TESTO.
▼▼▼
Ambiente, il costo dell’inazione

I conti in tasca alla nostra bolletta climatica. Quanto ci verrebbe a penalizzare girarci dall'altra parte?

di Alessandro Graziadei 

“Il costo della mitigazione climatica sarà ingente, ma il costo dell’inazione sarà maggiore” ci aveva ricordato Ursula von der Leyen, la presidente della Commissione europea, all’inizio di quest’anno in occasione del varo del “Patto europeo per il clima”. Alla luce dei recenti disastri ambientali che hanno flagellato l’Europa e la relativa conta dei danni, figli anche delle conseguenze del cambiamento climatico, queste poche parole suonano come profetiche. Ma è realmente possibile stimare in termini economici qual è il costo del cambiamento climatico? La risposta è no se ci aspettiamo un dato preciso, perché molti studi sulle ricadute economiche dell’innalzamento delle temperature sono solo in parte comparabili: non tutti partono dalle medesime premesse, alcuni fanno riferimento solo ad una particolare categoria di danni, altri ad aree geografiche o a periodi temporali diversi, tuttavia sul tema sono state pubblicate una serie di analisi scientifiche relative, sia ai danni sinora provocati dal cambiamento climatico, sia ai possibili costi presenti e futuri che possono darci un quadro realistico della nostra “bolletta climatica”.
▲▲▲
DA FARE.
Scrivi il seguito dell'articolo sul costo dell'inazione climatica, riprendendo subito dopo l'ultima frase riportata.

DATI FORNITI.
▼▼▼
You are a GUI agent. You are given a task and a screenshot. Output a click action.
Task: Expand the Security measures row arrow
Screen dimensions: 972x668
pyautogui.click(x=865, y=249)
▲▲▲
RISPOSTA FINALE.
Iniziamo dalla prima e forse più autorevole stima quella del World Economic Forum (WEF) che ha recentemente inserito il clima tra i primi 5 rischi globali per ordine di importanza, il primo in termini di possibilità seguito nell’ordine dal fallimento delle politiche ambientali, dalle catastrofi naturali, dalla perdita della biodiversità e dai disastri ambientali provocati dall’uomo. Le stime del WEF supportate dalle analisi fatte nel 2019 dal National Bureau of Economic Research prevedono che da qui al 2100 se non si inverte totalmente il senso di marcia, il PIL pro capite globale potrebbe crollare del 7,22%…. (segue su Unimondo)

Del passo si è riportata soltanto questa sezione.